L'"Hôtel du porc"*** de M. Favre à Corcelles-sur-Chavornay fait partie des porcheries dénoncées, dans le numéro 1998/2 de notre journal, pour violation des dispositions légales sur la protection des animaux. Par l'intermédiaire de son avocat, M. Favre nous reproche d'avoir jeté, à tort, le discrédit sur son entreprise. Ses cochons ne sont-ils pas très propres et calmes dans leurs chambres? Nous n'avons pas dit le contraire, ce n'est pas pour rien qu'ils sont logés dans un trois étoiles. Avons-nous mentionné des queues rongées? Pas à notre connaissance!

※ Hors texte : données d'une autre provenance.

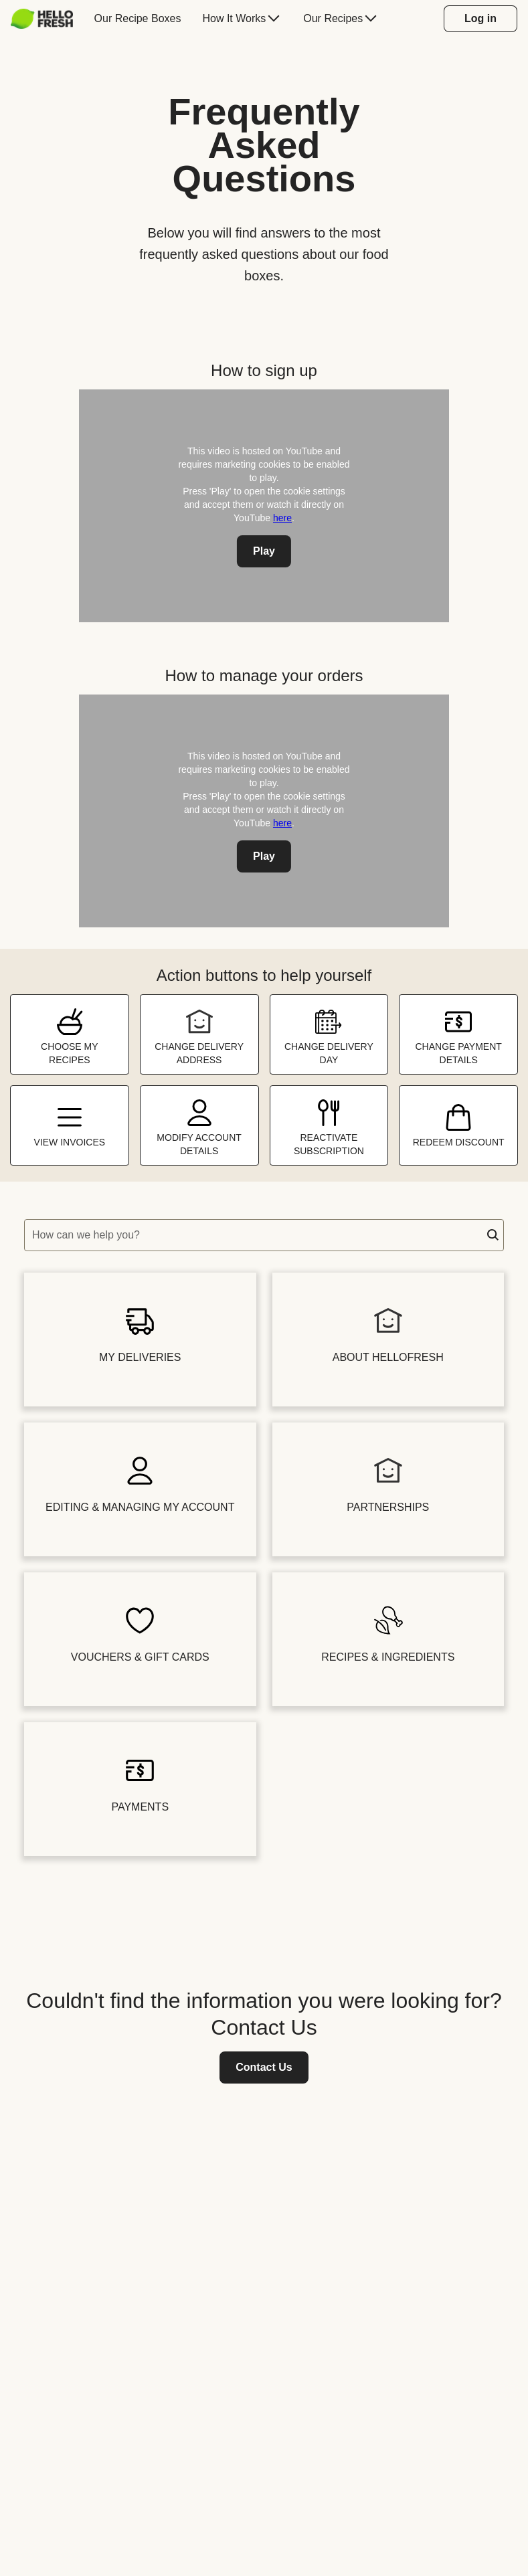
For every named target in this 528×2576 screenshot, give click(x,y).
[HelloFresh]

Avons-nous émis des doutes quant aux capacités de M. Favre de prendre des mesures pour permettre un engraissement très performant? Pas du tout! Nous avons dénoncé son complexe hôtelier pour violation de l'art. 20 de l'OPA. A tort, rétorque le propriétaire. Ne distribue-t-il pas tous les jours, à ses quelque mille porcs, du carton ondulé, leur permettant ainsi de s'occuper? Il faut bien le dire, nous sommes stupéfaits, car nous n'avons jamais eu l'occasion ni le plaisir de voir ce spectacle. Sommes-nous arrivés au mauvais moment, l'animateur étant momentanément en rupture de stock? Parce que des cartons il en faut pour que 1000 cochons "puissent s'occuper assez longtemps", comme le prescrit l'Ordonnance! (Ce serait sympa si les villageois des alentours apportaient leurs cartons, ondulés seulement, au lieu de les mettre dans les conteneurs destinés à la déchetterie.) M. Favre regrette aussi que nous n'ayons pas pris contact avec lui pour discuter. Mais comme il nous a plutôt témoigné de la malveillance lors de notre dernière rencontre - en faisant des gestes sans équivoque au niveau de sa gorge -, nous n'étions pas conscients de son désir d'avoir un nouveau rendez-vous avec nous! N'en déplaise au propriétaire de l'Hôtel du porc***, nous réitérons notre plainte contre lui pour violation de l'art. 20 de l'OPA. Quant à l'attestation du vétérinaire que M. Favre nous a fait tenir, nous demandons, avec les mots (traduits de l'allemand) du Prof. Drewermann: "Quelle est véritablement la dimension de l'aveuglement moral ou de la corruption des soi-disant experts scientifiques qui, vis-à-vis du législateur, réussissent encore à qualifier "d'élevages conformes aux besoins spécifiques de l'espèce" ces pratiques incroyables?"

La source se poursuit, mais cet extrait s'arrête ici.